Like so many others, Jamie Dulock and her husband, Cody, found themselves in a major transition and looking for a church home. Here, Jamie shares her story of fighting through insecurities and excuses to finding meaningful relationships in spiritual family.
“One of my deepest desires is to have a spiritual family. I have prayed for it for so long, I can’t even pinpoint the moment I realized it was missing from my life. But here’s the funny part, I wanted it so bad, but I was the reason we didn’t go to church!
For years we tried to look for and build spiritual family, but we never made real connections. We tried so many different churches, it became overwhelming to me. I would dread Sunday mornings, because I knew my husband, Cody, was going to ask if we were going. He wanted me to be as excited about church as he was, but I was emotionally exhausted from trying.
I felt like a failure, and I would tell myself:
“Big events are intimidating”
“I’m not like them, I’m different so they don’t like me”
“Women my age already have established friends and don’t have room for me”
“I don’t know what to do with my hair and I have no clue what makeup primer is. Maybe if I lost some weight and wore the right clothes, I could connect with someone.”
Thankfully, even in my negativity and exhaustion, God never let me lose hope. He painted a picture in my mind. It was us standing with other families as we raise Godly children. Phone calls and dinners celebrating God’s victories, big and small. Rallying in times of prayer as we witness God’s miraculous power of healing and transformation. The simple beauty of doing life with people who believe in Jesus and trust in His Word. Wow. It overwhelms me.
A couple of years ago, I started meeting women outside of church (who happened to be members of Milestone). And the weirdest thing kept happening, these women, each one of them, actually liked other women! Not in a superficial, obligated way, but they genuinely cared about others.
When my daughter was born at 32 weeks (2 months early) and my family spent a month in the hospital, Milestone women stood at my bedside praying with us. Loving us. We didn’t go to their church. But they showed up with their husbands and rallied around Cody and I as a family. What initially drew us to Milestone was who the people were outside the four walls of the church.
We started attending Milestone in Fall ‘16. And God began rooting us into relationships in a way that we have never experienced before. We come as we are, and that’s enough.
This semester, I am in a rather large “small” group. It has women of all different ages, in different seasons, and I have thoroughly enjoyed it. But if I am totally honest with you, in the beginning I was worried about joining the group. I thought I wouldn’t connect with anyone. My negative self-talk came back and I became fearful that I couldn’t find family BECAUSE NO ONE WAS LIKE ME OR IN MY SEASON.

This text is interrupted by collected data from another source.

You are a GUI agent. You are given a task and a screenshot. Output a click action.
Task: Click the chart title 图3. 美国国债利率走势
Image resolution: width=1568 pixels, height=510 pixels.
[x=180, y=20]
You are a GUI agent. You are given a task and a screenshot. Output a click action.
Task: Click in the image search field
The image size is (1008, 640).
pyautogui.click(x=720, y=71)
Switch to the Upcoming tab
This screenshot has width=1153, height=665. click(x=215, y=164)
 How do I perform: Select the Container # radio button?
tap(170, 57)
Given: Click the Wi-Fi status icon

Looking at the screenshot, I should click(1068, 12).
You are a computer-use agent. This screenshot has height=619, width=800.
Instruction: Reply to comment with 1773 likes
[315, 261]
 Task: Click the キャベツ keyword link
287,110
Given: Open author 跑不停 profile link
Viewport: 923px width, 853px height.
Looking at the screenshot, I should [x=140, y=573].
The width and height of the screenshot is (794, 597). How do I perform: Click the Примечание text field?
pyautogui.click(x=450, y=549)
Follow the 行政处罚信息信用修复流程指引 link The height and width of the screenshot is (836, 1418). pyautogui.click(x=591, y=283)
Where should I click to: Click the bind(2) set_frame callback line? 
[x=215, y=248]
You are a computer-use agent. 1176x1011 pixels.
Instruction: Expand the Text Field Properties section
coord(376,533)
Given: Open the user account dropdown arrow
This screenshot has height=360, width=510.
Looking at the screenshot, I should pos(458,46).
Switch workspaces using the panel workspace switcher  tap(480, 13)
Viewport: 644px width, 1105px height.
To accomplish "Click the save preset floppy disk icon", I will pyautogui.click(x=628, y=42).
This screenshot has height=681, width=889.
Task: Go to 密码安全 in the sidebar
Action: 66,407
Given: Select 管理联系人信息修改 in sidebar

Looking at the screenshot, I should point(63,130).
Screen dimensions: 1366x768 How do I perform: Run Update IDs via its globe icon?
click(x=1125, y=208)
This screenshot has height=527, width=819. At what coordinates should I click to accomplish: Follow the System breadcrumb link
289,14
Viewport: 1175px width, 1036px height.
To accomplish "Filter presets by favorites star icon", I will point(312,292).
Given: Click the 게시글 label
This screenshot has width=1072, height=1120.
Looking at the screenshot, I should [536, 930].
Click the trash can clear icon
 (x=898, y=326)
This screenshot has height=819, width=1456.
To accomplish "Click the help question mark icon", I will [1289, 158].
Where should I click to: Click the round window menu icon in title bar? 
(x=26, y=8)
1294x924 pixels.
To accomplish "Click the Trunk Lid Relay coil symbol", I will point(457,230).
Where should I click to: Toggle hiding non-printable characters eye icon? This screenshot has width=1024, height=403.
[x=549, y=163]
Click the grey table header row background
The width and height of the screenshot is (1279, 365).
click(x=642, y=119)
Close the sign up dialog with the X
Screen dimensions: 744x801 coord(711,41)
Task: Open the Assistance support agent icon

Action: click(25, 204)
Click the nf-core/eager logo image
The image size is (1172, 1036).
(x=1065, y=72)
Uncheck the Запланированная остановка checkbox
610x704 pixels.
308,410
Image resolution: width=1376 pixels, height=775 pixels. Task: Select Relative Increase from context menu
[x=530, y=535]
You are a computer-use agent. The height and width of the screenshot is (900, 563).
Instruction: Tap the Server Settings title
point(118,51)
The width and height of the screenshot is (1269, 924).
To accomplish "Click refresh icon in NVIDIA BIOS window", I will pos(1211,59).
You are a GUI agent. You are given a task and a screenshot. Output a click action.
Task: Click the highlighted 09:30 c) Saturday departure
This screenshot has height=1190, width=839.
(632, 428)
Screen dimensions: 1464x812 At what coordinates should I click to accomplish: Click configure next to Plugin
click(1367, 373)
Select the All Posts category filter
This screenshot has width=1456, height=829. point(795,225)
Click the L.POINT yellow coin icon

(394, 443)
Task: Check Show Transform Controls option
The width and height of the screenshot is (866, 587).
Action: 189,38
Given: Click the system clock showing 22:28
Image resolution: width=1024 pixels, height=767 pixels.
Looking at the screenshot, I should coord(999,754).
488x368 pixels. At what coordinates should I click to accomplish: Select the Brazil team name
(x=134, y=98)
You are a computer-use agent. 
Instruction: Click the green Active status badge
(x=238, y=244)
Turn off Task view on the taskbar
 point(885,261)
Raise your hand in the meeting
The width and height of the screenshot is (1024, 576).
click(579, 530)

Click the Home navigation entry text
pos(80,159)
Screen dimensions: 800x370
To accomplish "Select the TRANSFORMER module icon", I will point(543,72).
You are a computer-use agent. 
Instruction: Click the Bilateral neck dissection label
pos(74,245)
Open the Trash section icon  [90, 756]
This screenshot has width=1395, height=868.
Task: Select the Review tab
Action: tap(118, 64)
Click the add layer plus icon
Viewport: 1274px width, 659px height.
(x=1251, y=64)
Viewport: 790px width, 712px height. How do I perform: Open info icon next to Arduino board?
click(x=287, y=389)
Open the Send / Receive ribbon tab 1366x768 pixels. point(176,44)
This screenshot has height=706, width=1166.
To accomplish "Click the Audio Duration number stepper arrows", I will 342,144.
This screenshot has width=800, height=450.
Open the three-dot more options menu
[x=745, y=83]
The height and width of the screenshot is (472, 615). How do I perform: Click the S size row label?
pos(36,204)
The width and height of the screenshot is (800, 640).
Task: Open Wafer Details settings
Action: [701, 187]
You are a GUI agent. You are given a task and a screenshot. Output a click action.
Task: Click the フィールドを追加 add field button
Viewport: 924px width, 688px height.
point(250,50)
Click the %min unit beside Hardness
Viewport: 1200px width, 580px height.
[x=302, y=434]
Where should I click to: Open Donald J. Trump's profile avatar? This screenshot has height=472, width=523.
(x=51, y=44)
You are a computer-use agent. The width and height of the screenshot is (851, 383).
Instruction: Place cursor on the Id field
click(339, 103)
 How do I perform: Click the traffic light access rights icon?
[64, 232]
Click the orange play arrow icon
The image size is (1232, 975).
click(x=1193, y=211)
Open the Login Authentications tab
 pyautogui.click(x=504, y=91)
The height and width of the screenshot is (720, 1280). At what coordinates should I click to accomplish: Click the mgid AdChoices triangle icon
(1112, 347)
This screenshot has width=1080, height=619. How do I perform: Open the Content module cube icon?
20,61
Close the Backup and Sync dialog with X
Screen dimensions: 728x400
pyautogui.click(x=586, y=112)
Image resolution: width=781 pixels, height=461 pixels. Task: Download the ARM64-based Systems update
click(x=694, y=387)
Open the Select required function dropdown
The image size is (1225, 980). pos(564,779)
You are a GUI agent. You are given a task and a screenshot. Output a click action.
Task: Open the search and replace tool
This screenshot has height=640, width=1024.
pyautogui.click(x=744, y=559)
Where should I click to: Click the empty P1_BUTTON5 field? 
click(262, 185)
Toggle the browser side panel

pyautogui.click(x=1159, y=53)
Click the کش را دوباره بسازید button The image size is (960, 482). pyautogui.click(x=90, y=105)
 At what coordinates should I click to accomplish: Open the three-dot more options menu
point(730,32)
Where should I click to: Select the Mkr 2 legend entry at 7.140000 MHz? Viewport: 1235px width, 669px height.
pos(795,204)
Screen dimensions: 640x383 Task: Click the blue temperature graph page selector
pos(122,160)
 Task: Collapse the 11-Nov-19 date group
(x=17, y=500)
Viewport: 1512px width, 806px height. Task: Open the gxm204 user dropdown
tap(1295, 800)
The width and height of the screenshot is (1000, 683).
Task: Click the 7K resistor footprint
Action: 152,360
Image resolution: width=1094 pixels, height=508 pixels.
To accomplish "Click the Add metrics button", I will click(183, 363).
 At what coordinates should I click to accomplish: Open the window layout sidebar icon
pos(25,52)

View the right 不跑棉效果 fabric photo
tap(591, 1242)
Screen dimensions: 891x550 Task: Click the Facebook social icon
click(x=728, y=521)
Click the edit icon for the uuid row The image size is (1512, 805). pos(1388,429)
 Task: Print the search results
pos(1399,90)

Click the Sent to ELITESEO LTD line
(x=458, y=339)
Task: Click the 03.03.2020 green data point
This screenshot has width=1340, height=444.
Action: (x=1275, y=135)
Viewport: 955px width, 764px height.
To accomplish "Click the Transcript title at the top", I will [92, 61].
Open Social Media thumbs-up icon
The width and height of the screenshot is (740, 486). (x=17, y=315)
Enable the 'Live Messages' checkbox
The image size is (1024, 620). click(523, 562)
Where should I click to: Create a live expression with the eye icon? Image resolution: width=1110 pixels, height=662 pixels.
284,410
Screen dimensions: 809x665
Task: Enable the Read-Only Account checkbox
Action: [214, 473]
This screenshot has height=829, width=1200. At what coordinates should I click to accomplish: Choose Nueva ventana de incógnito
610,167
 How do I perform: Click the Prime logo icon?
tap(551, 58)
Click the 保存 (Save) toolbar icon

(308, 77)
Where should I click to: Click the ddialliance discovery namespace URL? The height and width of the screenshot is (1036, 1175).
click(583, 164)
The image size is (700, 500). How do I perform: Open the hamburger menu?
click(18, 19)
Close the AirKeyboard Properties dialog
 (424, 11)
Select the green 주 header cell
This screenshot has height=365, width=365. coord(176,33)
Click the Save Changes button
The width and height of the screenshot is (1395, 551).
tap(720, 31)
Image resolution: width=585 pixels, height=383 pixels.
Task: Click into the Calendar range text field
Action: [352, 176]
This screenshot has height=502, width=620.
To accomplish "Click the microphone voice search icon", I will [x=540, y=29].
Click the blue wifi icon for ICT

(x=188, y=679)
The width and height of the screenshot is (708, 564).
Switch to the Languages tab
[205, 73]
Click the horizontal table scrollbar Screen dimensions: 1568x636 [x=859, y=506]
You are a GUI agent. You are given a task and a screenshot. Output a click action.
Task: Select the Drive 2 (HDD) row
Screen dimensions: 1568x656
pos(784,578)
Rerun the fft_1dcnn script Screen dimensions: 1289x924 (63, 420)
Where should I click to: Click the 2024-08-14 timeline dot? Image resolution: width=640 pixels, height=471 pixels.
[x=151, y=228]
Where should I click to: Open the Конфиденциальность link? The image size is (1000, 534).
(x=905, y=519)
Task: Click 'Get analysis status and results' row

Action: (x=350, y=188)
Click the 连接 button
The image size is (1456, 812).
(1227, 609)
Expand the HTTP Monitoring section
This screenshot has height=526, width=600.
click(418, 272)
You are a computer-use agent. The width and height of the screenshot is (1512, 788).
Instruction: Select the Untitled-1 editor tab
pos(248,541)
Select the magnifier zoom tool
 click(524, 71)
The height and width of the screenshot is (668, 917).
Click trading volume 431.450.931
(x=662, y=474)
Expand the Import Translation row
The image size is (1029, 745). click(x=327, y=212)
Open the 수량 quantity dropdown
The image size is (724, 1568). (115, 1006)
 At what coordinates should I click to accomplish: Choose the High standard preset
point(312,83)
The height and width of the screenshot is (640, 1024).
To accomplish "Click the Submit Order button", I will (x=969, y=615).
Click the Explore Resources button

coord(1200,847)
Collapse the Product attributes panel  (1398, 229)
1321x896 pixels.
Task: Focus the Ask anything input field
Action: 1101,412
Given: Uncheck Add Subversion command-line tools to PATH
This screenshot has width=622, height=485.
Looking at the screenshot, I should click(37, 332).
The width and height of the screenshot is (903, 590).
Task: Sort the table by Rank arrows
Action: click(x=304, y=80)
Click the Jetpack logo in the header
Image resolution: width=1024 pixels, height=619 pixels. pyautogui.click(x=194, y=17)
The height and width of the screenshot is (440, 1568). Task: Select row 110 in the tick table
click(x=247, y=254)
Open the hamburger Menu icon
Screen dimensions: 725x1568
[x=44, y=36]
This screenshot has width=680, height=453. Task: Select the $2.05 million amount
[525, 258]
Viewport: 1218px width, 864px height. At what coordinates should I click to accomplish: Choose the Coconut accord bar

I am so grateful I didn’t listen to that fear and negativity, and here’s what I learned about myself in the process…
I had become selfish.
I devalued what I had to offer other people and began looking only for people who could add value to my life.
I looked for people just like me.
Women in the exact season of life I was in. People who dressed like me, thought like me, had the same hobbies, etc.
At the beginning of the Restart In Your Relationships message, right after worship had ended, as Pastor Jeff was coming up to speak, I heard God saying,
“Family comes in all ages and different places in life”.
Here I had been praying all these years for spiritual family, but I had shut my eyes to what family looks like. A real family is diverse and generational. It’s biological, loyal and forgiving. I may have nothing more in common with my brother than the blood in our veins, but that’s enough, we are family and we stand with each other. The same is true of spiritual family. We may have nothing more in common than our love for Jesus, but that is enough! That’s what makes us the body.
As we have been learning to walk in spiritual family, we have been learning the depth of “loyal when it hurts”… that like real family, we stand together on the good and bad days. We don’t walk away when things get hard. We watch out for each other’s kids. We forgive each other and show each other grace.
My prayer for the family of Milestone, is for each member to remember what brought them into this body and fight for it by being what they needed at one point in their lives to someone else who needs it now.”